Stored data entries
-.-.-

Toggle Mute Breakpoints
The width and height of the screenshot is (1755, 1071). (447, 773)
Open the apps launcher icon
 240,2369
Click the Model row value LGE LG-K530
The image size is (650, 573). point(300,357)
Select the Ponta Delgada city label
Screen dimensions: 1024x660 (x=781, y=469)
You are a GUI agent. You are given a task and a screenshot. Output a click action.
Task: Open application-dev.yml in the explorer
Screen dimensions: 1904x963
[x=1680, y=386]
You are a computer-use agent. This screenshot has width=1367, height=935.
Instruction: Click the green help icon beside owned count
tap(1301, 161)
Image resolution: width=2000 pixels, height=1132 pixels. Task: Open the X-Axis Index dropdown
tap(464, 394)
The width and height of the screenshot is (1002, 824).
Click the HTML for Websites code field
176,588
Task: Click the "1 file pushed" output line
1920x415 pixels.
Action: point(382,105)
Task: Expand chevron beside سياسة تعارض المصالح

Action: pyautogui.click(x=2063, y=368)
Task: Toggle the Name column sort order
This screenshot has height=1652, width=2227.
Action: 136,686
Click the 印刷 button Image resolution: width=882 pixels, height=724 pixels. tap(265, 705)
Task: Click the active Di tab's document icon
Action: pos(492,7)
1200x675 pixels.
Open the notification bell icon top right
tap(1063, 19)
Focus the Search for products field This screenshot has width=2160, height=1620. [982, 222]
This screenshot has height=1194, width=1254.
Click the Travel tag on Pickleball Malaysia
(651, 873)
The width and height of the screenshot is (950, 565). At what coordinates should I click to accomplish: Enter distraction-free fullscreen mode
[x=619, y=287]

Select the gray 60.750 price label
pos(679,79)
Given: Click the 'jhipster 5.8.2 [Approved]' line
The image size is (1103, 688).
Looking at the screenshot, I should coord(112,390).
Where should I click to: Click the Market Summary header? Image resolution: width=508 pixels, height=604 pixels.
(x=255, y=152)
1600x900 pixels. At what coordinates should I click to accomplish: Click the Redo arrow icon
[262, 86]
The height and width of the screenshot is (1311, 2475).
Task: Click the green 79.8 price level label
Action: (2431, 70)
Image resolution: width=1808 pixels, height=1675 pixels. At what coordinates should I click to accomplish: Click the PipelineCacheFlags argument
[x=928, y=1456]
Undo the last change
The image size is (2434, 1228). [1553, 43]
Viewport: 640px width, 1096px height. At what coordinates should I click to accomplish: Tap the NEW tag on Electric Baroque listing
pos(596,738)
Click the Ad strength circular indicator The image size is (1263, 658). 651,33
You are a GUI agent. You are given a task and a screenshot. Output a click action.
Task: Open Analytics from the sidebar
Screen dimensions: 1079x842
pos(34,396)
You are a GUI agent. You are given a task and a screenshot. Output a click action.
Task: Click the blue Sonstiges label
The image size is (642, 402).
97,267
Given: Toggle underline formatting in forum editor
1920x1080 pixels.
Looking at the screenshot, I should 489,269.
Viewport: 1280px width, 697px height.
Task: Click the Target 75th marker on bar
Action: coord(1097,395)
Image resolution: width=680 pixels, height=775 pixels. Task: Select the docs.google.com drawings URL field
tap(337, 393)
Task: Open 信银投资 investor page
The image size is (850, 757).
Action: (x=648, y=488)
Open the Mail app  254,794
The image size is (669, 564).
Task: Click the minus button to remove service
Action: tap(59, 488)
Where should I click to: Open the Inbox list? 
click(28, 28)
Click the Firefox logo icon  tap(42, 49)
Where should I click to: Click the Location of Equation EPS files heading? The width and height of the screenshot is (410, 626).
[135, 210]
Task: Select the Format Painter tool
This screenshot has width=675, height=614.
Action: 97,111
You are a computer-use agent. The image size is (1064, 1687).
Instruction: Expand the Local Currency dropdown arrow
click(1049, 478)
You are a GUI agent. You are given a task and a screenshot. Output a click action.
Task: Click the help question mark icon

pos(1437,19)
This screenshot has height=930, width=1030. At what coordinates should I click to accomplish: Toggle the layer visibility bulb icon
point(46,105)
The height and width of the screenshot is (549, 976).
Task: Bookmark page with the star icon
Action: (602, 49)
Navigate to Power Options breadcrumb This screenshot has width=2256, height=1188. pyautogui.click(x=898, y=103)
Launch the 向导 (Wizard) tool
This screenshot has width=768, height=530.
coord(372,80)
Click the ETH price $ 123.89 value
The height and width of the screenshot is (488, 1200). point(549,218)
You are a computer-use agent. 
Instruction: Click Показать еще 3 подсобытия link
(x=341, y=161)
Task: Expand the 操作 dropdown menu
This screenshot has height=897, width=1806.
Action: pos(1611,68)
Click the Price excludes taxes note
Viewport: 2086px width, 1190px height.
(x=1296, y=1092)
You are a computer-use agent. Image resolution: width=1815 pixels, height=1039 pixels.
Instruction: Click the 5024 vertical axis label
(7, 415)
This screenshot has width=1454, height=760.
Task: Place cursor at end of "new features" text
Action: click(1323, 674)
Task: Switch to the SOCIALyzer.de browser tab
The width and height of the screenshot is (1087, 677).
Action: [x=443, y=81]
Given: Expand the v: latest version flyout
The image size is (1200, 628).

-.-.-

Exercise requirements | Rewrite the lines of the records from the line containing "Select the Ponta Delgada city label" through the line containing "Action: point(382,105)", both included, as a numbered list that omits any blank lines.

Finished task |
1. Select the Ponta Delgada city label
2. Screen dimensions: 1024x660 (x=781, y=469)
3. You are a GUI agent. You are given a task and a screenshot. Output a click action.
4. Task: Open application-dev.yml in the explorer
5. Screen dimensions: 1904x963
6. [x=1680, y=386]
7. You are a computer-use agent. This screenshot has width=1367, height=935.
8. Instruction: Click the green help icon beside owned count
9. tap(1301, 161)
10. Image resolution: width=2000 pixels, height=1132 pixels. Task: Open the X-Axis Index dropdown
11. tap(464, 394)
12. The width and height of the screenshot is (1002, 824).
13. Click the HTML for Websites code field
14. 176,588
15. Task: Click the "1 file pushed" output line
16. 1920x415 pixels.
17. Action: point(382,105)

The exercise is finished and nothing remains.